A small change was called a differential, which we will write "$\text{d}x$". In some sense this can be thought of as the value $h$ you have above, and as $\text{d}x$ gets very small, or similarly $h$ gets very small, we understand it to "go to zero." This is the reason we ignore the terms with coefficients of orders of $h$ in your equation.

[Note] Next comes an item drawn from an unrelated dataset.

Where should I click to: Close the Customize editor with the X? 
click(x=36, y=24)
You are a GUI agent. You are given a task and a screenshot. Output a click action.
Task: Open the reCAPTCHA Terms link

Here's an interesting example from history by Euler (adapted from Dunham 2008, "The Calculus Gallery," pp.53-54), which would not meet today's standard of proof, but might give some insight into what's going on:

Euler was interested in differentials of the sine function. He started with the power series of $\sin(x)$ and $\cos(x)$, thus

$$\sin x = x-x^3/3!+x^5/5!-\cdots$$ and $$\cos x = 1-x^2/2!+x^4/4!-\cdots.$$

He then substituted $\text{d}x$ into both (which he understood to be "infinitely small" - whatever that means!):

$$\sin(\text{d}x) = \text{d}x-(\text{d}x)^3/3!+\cdots$$ and $$\cos(\text{d}x)=1-(\text{d}x)^2/2!+\cdots.$$

The higher powers of $\text{d}x$ (such as $(\text{d}x)^2$ and $(\text{d}x)^3$ etc.) were considered insignificant (since they "are zero even more so than $\text{d}x$ or a constant" - again whatever that means!). Hence, we can write (*)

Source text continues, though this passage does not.